| EXERCISE MATERIALS |
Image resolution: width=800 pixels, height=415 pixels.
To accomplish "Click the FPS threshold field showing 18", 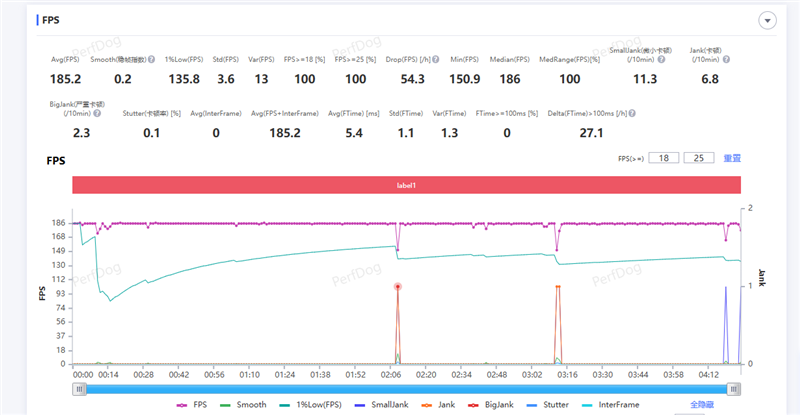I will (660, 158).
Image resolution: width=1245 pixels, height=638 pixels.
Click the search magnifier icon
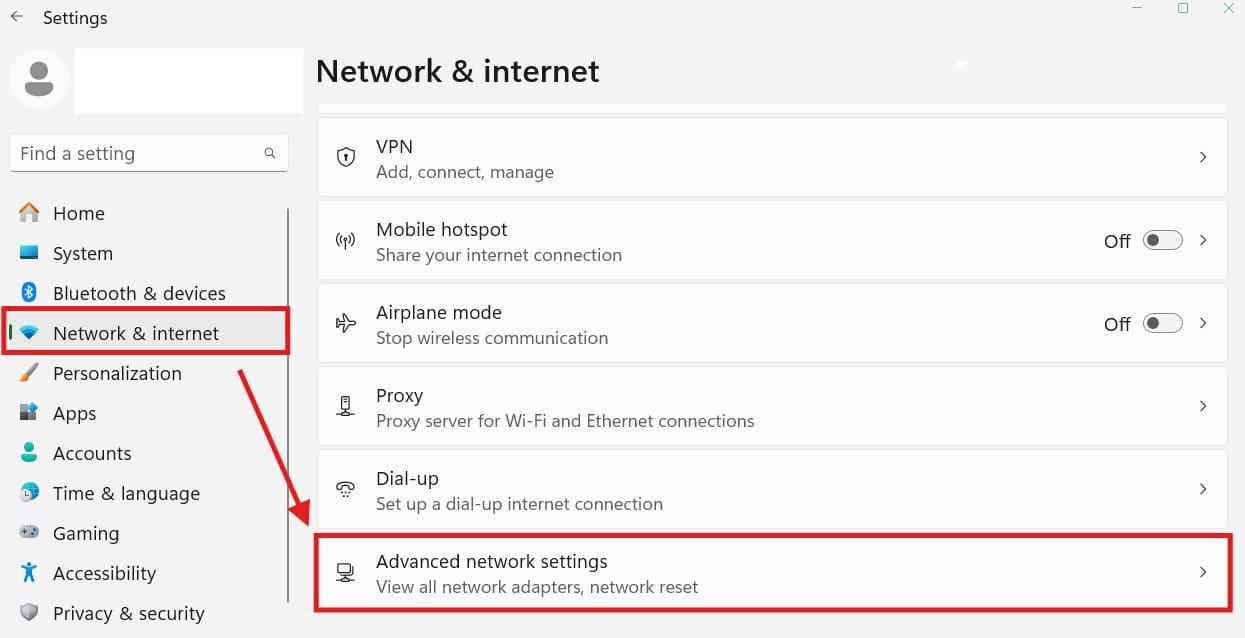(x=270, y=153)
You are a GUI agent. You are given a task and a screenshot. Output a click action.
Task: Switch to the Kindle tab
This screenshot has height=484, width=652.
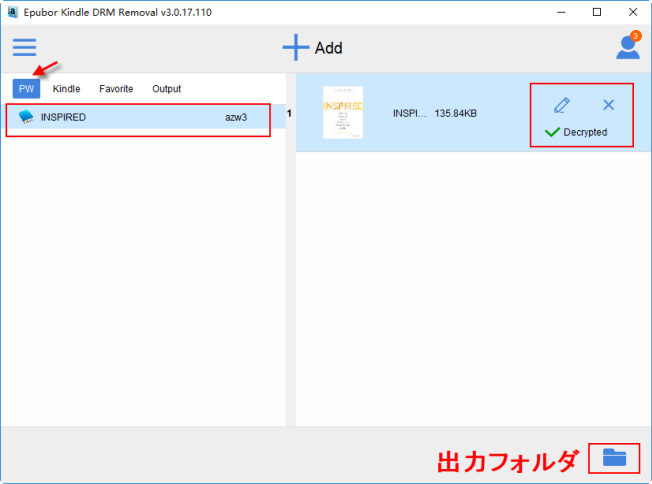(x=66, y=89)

| WORK TASK |
Go through the records and report each line that contains "Image".

| ANSWER BOX |
Image resolution: width=800 pixels, height=415 pixels.
Image resolution: width=1245 pixels, height=638 pixels.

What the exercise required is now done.